● **Problem requirements**: Extract each of the lines below that contains the string "computer". Match the case exactly.

● **Records for processing**:

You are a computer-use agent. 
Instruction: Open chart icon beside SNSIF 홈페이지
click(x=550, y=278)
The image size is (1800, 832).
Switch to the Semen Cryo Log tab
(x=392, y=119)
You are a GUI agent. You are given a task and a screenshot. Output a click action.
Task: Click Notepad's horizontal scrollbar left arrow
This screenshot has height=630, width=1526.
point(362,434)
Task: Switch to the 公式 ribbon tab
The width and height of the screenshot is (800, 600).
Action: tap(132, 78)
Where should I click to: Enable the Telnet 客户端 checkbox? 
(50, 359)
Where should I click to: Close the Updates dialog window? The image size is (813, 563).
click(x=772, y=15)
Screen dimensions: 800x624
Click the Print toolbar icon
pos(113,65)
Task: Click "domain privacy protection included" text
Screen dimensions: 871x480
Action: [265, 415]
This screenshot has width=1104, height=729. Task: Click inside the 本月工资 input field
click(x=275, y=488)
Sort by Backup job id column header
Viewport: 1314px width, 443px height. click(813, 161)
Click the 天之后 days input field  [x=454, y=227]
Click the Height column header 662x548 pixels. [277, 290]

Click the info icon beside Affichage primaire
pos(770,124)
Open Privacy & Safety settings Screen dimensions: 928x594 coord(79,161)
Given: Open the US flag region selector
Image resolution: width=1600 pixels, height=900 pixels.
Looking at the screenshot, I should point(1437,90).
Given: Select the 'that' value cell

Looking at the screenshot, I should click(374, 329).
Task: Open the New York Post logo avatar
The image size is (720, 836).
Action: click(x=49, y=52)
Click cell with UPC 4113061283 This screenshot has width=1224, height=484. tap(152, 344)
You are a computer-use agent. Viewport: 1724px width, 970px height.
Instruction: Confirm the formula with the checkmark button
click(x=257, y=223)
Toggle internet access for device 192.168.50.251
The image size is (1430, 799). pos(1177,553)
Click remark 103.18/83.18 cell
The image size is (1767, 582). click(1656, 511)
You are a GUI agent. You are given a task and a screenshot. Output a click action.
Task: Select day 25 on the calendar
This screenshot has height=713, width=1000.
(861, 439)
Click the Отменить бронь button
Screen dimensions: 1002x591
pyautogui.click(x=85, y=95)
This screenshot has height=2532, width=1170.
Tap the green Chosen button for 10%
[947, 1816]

● **Task solution**:
You are a computer-use agent. 
You are a computer-use agent. Viewport: 1724px width, 970px height.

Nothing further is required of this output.